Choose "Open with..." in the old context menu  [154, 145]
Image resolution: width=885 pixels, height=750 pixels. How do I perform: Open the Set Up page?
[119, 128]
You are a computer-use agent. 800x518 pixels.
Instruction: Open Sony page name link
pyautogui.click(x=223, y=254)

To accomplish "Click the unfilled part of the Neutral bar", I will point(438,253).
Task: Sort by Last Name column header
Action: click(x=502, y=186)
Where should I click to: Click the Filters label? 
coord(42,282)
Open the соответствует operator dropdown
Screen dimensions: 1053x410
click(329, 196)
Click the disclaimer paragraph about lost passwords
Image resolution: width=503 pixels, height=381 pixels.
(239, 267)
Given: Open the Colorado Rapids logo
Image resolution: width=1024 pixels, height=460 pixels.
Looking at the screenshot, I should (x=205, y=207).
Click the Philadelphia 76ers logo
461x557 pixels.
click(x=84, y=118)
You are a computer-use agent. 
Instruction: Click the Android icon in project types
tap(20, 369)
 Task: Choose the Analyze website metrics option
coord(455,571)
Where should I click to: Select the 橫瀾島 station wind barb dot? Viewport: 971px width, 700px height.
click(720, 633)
★ ★ ★
What the task asks: Whenever "agent" occurs in a line above, copy that line.

Task solution:
You are a computer-use agent. 800x518 pixels.
You are a computer-use agent. 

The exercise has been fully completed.